(Collected data entries)
========================

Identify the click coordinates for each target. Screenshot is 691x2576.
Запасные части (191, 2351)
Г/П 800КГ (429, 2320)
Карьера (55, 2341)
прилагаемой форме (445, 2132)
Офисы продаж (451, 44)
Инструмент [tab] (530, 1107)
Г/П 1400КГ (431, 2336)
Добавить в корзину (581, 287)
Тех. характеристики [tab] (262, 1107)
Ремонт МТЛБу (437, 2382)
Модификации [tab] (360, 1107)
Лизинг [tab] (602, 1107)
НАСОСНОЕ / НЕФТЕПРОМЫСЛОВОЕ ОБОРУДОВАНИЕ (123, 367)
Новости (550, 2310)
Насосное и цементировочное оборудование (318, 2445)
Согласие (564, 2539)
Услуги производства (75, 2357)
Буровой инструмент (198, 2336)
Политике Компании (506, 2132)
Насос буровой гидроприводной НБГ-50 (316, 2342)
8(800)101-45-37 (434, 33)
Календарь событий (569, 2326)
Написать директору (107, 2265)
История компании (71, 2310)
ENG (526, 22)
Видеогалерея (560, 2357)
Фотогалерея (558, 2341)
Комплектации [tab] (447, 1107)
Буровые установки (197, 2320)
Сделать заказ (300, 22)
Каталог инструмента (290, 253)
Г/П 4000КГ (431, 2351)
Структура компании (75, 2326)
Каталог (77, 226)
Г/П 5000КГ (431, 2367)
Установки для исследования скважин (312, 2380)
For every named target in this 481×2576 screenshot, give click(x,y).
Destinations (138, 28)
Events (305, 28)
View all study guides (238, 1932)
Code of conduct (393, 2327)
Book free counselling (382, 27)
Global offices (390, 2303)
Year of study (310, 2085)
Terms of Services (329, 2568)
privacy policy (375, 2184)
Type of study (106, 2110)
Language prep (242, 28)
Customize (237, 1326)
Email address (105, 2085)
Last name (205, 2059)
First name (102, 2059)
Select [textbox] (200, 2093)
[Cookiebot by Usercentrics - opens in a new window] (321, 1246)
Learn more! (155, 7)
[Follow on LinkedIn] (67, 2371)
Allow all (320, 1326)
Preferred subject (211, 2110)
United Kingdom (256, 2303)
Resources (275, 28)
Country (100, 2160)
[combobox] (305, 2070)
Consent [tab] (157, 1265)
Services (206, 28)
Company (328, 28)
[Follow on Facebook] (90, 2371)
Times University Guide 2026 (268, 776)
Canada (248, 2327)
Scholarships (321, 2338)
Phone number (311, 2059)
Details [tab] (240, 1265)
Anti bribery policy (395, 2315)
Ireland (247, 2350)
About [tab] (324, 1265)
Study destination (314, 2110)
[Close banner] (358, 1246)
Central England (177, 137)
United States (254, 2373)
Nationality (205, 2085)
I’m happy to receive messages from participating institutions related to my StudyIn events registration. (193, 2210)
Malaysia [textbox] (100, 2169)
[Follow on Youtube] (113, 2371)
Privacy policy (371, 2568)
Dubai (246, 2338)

========================

Retype every line up to and including the one that contains "Лизинг [tab] (602, 1107)", beginning at the first line of the records, with no edits.

Identify the click coordinates for each target. Screenshot is 691x2576.
Запасные части (191, 2351)
Г/П 800КГ (429, 2320)
Карьера (55, 2341)
прилагаемой форме (445, 2132)
Офисы продаж (451, 44)
Инструмент [tab] (530, 1107)
Г/П 1400КГ (431, 2336)
Добавить в корзину (581, 287)
Тех. характеристики [tab] (262, 1107)
Ремонт МТЛБу (437, 2382)
Модификации [tab] (360, 1107)
Лизинг [tab] (602, 1107)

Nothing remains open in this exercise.